Pituitary/Hypothal - HG Flashcards
List 4 things that may lead to inaccurate IGF-1 levels?
- Malnutrition
- Hepatic disease
- Renal disease
- Puberty (if reference range not appropriate for tanner stage)
- Uncontrolled diabetes
- Hypothyroidism
What is the best screening test for acromegaly/gigantism? What is the confirmatory test?
Screening: IGF-1 level
Confirmatory: GH suppression with oral glucose.
Healthy subjects suppress GH levels to less than 1 ng/mL 2 hours after an oral glucose load (75 g).
List 5 instances in which the GH suppression test with oral glucose (for diagnosis of GH excess) may be unreliable.
1) Diabetes mellitus
2) Hepatic or renal disease
3) Obesity
4) Pregnancy
5) Patients on estrogen supplements
Why do dopamine agonists work in treating prolactinomas?
Dopamine agonists bind to the pituitary-specific D2 dopamine receptors on the cell membrane of prolactin-secreting cells, decreasing intracellular levels of cAMP and Ca2+. This process inhibits the release and synthesis of prolactin.

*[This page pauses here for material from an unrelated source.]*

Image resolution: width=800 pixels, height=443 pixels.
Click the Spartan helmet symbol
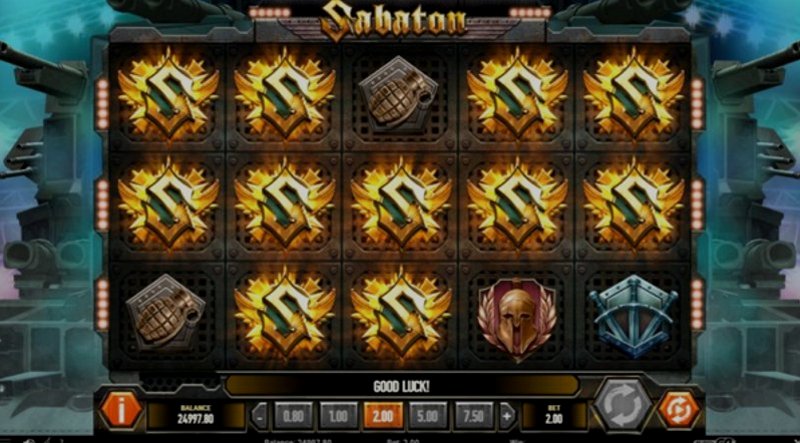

Note: The action of dopamine agonists on D1 dopamine receptors in the brain has the side effects nausea and dizziness; dopamine agonists with more D2 specificity, such as cabergoline, are less likely to have these
side effects.
Which pituitary hormones share an alpha subunit?
TSH, FSH, and LH.
The beta subunit is specific to each hormone.

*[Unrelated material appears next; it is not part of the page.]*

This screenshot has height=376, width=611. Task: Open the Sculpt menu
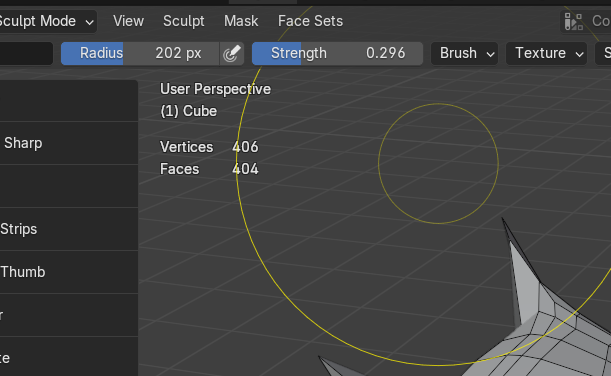tap(184, 21)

Treatment of one pituitary deficiency can unmask others. List 3.
1) Treating GH-deficiency can unmask hypothyroidism.
- GH converts T4 to T3; when GH is absent, children have “normal” T4 levels but low T3.
- When treatment is initiated, T4 converts to T3, “unmasking” the low T4.
2) Treating GH-deficiency can unmask adrenal insufficiency (usually only in mild disease).
- GH deficiency leads to increase activity of 11b-hydroxysteroid dehydrogenase type 1
- This results in lower cortisol to cortisone conversion
- Treating with GH increases the conversion to cortisone, “unmasking” low cortisol levels
3) Treating adrenal insufficiency can unmask DI
- Low cortisol levels are associated with water retention which may have a protective effect in DI
- Treatment with GC leads to loss of free-water, “unmasking” DI.
4) Treating hypothyroidism can unmask adrenal insufficiency
- Thyroid hormone increases the metabolic clearance of cortisol and increases metabolic demand.
- Treatment with thyroid hormone can precipitate an adrenal crisis.
List 3 syndromes that can predispose to GH-excess (Gigantism or Acromegaly)
- MEN-1
- McCune Albright
- Carney Complex
Which are prolactin levels often mildly elevated in patients with pituitary adenomas/tumours?
The release/transport of dopamine to the pituitary is affected by mass effect. As dopamine down-regulates prolactin production, the absence of dopamine leads to higher levels of PRL.
While GH-secreting tumours are usually treated surgically, list 3 options for medical management.
1) Somatostatin analogs (octreatotide/lanreotide)
2) GH receptor antagonist (pegvisomant; acts on peripheral GH receptors)
3) Dopamine agonists (limited efficacy)
Note: Approximately 40% to 60% of GH macroadenomas are not controlled by surgery alone, and adjuvant
therapy is indicated.
How can you distinguish between thyroid
hormone resistance and a TSH-secreting tumour (biochemical test, non-dynamic)?
TSH tumors may secrete alpha-subunit in excess of whole TSH. Therefore, the molar ratio of serum a-SU to TSH is increased in many patients with TSH tumours but is normal in those with thyroid hormone resistance.
TRH stimulation and T3 suppression are 2 other tests (dynamic) that can be done.
What is Nelson syndrome?
The development of an aggressive ACTH secreting pituitary tumour, post bilateral adrenalectomy.
Nelson syndrome occurs in up to 30% of patients post adrenalectomy (sometimes years later).